* [TASK DESCRIPTION]:
For the entries below, report every line that includes the word "each".

* [DATA]:
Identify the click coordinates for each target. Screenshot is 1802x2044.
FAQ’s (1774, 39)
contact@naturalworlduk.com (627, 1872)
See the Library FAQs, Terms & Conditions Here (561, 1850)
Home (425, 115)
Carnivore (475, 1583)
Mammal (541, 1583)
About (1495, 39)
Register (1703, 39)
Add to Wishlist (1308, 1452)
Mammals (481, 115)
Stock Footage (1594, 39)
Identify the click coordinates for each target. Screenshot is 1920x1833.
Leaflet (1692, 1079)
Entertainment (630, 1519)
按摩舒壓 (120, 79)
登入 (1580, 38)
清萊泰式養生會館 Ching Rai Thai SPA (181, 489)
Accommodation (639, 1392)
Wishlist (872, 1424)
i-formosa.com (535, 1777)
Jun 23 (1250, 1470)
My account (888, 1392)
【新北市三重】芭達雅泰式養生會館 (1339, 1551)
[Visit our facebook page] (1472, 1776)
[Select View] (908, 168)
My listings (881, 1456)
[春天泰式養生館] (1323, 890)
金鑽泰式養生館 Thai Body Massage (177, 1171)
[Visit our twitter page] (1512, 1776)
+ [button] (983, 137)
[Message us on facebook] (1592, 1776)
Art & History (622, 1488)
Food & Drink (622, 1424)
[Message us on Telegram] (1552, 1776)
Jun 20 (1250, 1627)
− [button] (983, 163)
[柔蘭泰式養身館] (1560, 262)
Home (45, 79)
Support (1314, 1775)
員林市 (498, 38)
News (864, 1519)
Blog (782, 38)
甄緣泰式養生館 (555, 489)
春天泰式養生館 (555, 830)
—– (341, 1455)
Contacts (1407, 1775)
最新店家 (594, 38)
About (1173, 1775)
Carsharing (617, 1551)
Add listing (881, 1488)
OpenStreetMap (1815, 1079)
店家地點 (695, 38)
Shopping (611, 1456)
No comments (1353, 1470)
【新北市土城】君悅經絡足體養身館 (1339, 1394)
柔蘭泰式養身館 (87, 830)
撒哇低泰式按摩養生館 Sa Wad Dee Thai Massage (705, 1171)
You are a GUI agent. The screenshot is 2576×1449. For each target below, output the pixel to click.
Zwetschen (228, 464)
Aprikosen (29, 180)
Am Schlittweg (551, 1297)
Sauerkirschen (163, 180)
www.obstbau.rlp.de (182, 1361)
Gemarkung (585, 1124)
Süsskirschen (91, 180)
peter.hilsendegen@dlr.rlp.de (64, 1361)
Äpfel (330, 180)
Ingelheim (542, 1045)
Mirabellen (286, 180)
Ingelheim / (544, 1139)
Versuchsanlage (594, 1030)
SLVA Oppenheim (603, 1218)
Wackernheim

* [EXERCISE RESULT]:
Identify the click coordinates for each target. Screenshot is 1802x2044.
Identify the click coordinates for each target. Screenshot is 1920x1833.
You are a GUI agent. The screenshot is 2576×1449. For each target below, output the pixel to click.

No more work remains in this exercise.